Se a dupla dinâmica do cinema marginal, Bressane e Sganzerla, estava desde os anos 80 à procura de uma nova interpretação e recuperação da cultura brasileira, Tudo É Brasil é um tipo de fim de pesquisa e de recomeço. Primeiramente por seu personagem: Babo, Mário Reis, Noel Rosa. Oswald traziam uma parte do Brasil, mas não o Brasil como um todo: restava a captura de um olhar de fora, de um olhar de antropólogo extasiado, de um degustador selvagem em busca de um paraíso. O olhar de Welles sobre o Brasil procura englobá-lo todo nessa Ítaca simbólica: Brasil é tudo, tudo é Brasil. Em segundo lugar pelo encaminhamento do filme, pelas escolhas estéticas e narrativas do filme (que afinal, com todas as aspas do mundo, é um documentário): Welles sendo apresentado aos instrumentos do samba por Carmen Miranda dura muito mais do que os problemas que teve o filme Tudo É Verdade ou os cortes do filme Soberba pelo estúdio. Em terceiro lugar, pelo próprio estilo de Sganzerla: Tudo É Brasil realiza um curto-circuito de referências, de formatos de imagem em movimento, e investe esteticamente em tudo, inclusive nas legendas do filme (as traduções dos depoimentos e das falas de Welles).
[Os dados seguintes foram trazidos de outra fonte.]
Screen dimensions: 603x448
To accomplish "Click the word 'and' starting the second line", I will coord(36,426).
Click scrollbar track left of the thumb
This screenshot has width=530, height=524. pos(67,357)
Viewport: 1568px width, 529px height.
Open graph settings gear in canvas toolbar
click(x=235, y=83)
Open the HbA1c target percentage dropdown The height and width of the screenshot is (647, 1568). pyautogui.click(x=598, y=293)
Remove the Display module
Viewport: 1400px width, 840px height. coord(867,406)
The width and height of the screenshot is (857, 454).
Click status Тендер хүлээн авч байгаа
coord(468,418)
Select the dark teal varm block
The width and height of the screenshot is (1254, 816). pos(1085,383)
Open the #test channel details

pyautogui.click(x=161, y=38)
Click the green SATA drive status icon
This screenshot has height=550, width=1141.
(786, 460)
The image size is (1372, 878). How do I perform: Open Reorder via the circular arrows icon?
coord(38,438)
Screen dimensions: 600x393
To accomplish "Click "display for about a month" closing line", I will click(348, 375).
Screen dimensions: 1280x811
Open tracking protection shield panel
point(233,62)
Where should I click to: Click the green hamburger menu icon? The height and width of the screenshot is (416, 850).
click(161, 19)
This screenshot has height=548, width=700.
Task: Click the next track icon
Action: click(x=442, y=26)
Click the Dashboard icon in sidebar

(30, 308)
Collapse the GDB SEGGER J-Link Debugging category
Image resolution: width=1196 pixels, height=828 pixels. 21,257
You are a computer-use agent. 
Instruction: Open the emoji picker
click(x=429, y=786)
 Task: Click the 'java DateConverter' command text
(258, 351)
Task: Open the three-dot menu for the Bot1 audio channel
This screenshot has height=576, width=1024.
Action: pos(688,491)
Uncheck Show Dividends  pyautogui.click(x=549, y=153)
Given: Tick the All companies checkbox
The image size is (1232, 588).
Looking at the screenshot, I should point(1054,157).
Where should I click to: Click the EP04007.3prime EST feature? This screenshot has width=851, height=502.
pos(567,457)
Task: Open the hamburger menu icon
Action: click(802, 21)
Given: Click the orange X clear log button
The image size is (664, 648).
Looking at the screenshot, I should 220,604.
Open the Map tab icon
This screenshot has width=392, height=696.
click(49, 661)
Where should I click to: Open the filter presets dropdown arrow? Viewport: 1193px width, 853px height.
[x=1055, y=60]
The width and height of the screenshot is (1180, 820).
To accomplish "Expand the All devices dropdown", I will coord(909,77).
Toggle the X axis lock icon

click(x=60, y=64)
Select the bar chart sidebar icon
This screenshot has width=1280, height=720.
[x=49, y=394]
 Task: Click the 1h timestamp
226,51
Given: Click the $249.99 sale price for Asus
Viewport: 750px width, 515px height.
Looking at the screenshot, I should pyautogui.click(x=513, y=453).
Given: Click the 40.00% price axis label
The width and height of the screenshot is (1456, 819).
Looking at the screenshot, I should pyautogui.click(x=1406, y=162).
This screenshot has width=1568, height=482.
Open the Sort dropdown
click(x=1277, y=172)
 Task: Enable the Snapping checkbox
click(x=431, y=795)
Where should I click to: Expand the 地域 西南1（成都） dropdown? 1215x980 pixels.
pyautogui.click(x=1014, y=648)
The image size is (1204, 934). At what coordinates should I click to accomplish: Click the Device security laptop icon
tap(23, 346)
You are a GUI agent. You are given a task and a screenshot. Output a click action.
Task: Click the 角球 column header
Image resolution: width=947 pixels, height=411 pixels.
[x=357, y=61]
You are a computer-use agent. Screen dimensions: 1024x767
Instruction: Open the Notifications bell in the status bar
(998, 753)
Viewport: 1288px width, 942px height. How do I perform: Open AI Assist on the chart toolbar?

Tudo É Brasil tem uma imagem central: o marinheiro que afunda num barquinho de papel. Em todo momento de decepção, de ameaça externa ou de um perigo qualquer, aparece o marinheiro (na superfície de um desenho). Esse marinheiro pode representar diversas coisas: a tentativa frustrada de fazer cinema no Brasil (o filme de Welles que ficou inacabado), a luta do artista contra a cultura que ele preza mas que quer acabar com ele, a tênue luta para manter-se à frente num front cultural em favor de novos experimentos, de novos discursos. Mas, no meio desse difícil caminho, aprender sempre a olhar para os lados, ver as coisas belas e viver sem amargura a despeito dos problemas. Olhando o olho de Welles, fazendo a antropologia da antropologia que Welles faz do Brasil, é permitido a Sganzerla fazer do Brasil e do cinema um território único de desejo e de amor, um canto à terra e à profissão (de fé) que é tão belo quanto ardoroso. Tão inebriado e tão lúcido quanto o cancioneiro ao fazer cantar a merencória luz da lua.